▸ What you are asked to do:
Set down, word for word, everything in the plot summary below from "When he reaches" down to "which surprises Pathrose.".

▸ Passage provided:

--- START ---

When he reaches Tharakan's house, everyone is surprised by his changed behaviour and Tharakan decides to find the truth behind Black's change in his behavior. Confused by the languages used by villagers, he sees a video shown by Blessy and gets an idea of it. When Pathrose brings him food, he refuses which surprises Pathrose.

Black moves to Mumbai as Ramesh after a gap of ten years to find his enemies and kill them. To get more information about his family, Ramesh consults his friend Dinesh from whom he learns that his mother and one sister are dead. His other sister, Shyama is taken care of by Dinesh and his wife. On his way, he reminisces about an incident where he fights Prabhul and team to save his sisters but gets beaten up by them and loses his sanity. After killing Prakash and Aggarwal, he returns to Tharakan's village in Kerala and gets arrested by Vikram Dharma IPS who was sent by Prabhul Kumar from Mumbai. The next day he is taken to court, and Ramesh brilliantly acts as Black in front of the Judge and the prosecutor. The prosecutor argues that the person is Ramesh Sharma and not Black. Dinesh then brilliantly acts with the evidence regarding the death of Ramesh Sharma and further establishes that he is Black. When the prosecutor does not give up, the judge postpones the verdict.

The next day Moosath and Meenakshi also come to the court and informs them that the accused is Black and not Ramesh. Dinesh once again proves that the person standing in the court is Black and hence gets Black exonerated. Ramesh then informs Dinesh about his plan to kill Prabhul Kumar, who ruined his life. Meenakshi begs Ramesh to not kill Prabhul as he is her father but Ramesh was firm on his decision. However, he gets beaten up by some goons outside the court. Tharakan and his gang manages to save him.

--- END ---

▸ Given entries:
--- START ---

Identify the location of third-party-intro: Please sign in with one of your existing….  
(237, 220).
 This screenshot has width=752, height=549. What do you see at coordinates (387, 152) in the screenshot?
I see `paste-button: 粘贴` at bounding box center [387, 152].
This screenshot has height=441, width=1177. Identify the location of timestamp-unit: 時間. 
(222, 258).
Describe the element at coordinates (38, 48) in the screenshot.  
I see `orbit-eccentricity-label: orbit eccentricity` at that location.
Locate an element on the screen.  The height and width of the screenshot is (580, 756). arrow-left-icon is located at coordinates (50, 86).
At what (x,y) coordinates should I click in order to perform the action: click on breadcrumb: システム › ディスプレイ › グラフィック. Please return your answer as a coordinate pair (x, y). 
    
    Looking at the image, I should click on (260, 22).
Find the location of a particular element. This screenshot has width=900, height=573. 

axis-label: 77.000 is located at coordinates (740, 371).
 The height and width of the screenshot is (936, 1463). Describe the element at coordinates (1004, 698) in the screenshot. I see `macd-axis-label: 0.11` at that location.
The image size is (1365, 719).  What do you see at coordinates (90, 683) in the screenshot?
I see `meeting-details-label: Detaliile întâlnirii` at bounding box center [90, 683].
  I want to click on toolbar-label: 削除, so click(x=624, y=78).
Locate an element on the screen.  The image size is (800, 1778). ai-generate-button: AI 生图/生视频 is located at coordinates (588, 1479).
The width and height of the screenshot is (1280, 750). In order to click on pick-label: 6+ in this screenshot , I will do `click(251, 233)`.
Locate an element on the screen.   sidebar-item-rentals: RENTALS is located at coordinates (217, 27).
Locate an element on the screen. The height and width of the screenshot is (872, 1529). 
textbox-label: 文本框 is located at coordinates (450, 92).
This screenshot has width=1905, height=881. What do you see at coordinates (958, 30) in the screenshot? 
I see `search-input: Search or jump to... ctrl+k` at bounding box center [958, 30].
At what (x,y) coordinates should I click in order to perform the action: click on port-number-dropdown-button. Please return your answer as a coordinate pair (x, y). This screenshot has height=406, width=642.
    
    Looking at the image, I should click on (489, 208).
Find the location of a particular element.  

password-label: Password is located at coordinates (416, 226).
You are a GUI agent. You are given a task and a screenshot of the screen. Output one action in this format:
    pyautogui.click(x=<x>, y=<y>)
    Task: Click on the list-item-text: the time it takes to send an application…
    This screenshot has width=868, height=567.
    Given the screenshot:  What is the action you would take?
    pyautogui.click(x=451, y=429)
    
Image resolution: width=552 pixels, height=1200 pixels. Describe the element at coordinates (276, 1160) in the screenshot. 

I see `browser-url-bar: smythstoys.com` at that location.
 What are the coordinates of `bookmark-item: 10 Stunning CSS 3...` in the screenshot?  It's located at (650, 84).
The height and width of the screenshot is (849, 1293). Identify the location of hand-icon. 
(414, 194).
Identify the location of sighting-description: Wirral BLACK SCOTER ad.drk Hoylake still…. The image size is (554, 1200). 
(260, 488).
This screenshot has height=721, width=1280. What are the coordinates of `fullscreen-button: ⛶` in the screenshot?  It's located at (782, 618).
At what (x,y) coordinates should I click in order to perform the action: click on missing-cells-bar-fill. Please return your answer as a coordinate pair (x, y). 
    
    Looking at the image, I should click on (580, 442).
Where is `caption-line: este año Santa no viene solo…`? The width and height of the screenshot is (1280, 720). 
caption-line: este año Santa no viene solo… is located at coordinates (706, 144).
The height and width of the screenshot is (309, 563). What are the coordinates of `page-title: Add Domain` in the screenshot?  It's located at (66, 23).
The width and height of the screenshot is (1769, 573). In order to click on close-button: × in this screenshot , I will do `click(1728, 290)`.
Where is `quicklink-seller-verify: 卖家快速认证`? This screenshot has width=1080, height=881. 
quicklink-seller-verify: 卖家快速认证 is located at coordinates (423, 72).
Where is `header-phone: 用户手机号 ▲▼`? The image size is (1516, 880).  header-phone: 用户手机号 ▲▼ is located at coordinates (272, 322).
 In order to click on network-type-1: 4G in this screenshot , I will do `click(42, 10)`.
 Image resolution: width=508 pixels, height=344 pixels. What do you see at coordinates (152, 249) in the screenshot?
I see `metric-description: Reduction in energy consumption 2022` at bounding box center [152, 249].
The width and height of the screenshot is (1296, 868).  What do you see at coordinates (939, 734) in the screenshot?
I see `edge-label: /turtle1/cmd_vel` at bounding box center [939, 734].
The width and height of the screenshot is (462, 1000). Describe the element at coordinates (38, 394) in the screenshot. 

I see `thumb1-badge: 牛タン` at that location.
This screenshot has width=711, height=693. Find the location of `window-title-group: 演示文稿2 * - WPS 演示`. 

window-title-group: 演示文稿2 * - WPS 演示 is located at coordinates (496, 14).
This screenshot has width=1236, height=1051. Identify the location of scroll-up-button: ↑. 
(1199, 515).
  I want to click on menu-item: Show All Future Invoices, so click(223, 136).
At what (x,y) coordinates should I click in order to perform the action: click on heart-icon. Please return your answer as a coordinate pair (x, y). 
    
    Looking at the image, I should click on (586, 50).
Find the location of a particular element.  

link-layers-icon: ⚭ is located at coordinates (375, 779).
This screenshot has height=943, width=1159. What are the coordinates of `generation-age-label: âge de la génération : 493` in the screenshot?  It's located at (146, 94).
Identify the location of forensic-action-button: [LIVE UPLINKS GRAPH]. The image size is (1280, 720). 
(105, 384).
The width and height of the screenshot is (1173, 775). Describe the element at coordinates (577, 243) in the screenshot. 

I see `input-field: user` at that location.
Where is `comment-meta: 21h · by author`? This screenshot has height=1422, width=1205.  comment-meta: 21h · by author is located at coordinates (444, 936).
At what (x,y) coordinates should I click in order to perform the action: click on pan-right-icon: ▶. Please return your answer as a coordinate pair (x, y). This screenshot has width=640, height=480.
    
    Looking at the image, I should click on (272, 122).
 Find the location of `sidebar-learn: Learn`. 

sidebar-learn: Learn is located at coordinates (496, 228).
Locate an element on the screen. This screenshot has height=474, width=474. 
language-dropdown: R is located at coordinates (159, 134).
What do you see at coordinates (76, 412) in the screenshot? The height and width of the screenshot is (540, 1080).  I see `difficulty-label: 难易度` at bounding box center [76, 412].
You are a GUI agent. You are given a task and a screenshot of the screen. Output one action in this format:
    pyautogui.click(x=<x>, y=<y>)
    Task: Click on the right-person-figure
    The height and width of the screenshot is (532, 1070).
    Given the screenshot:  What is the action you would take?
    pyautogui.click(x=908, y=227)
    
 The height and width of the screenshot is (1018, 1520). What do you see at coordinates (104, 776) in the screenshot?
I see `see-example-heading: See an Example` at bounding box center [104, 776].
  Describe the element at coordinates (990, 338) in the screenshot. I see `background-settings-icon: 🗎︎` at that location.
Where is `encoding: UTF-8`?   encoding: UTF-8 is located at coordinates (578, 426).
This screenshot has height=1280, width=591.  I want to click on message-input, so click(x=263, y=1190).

--- END ---

▸ Answer below:
When he reaches Tharakan's house, everyone is surprised by his changed behaviour and Tharakan decides to find the truth behind Black's change in his behavior. Confused by the languages used by villagers, he sees a video shown by Blessy and gets an idea of it. When Pathrose brings him food, he refuses which surprises Pathrose.